**Task prompt**
Everything in the listing beneath must be transcribed exactly.

**The data**
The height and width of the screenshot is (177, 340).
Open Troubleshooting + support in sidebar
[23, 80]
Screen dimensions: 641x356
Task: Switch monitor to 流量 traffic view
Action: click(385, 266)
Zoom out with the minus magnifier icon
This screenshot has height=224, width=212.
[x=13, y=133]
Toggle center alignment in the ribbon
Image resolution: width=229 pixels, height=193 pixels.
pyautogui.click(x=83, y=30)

**Task output**
The height and width of the screenshot is (177, 340).
Open Troubleshooting + support in sidebar
[23, 80]
Screen dimensions: 641x356
Task: Switch monitor to 流量 traffic view
Action: click(385, 266)
Zoom out with the minus magnifier icon
This screenshot has height=224, width=212.
[x=13, y=133]
Toggle center alignment in the ribbon
Image resolution: width=229 pixels, height=193 pixels.
pyautogui.click(x=83, y=30)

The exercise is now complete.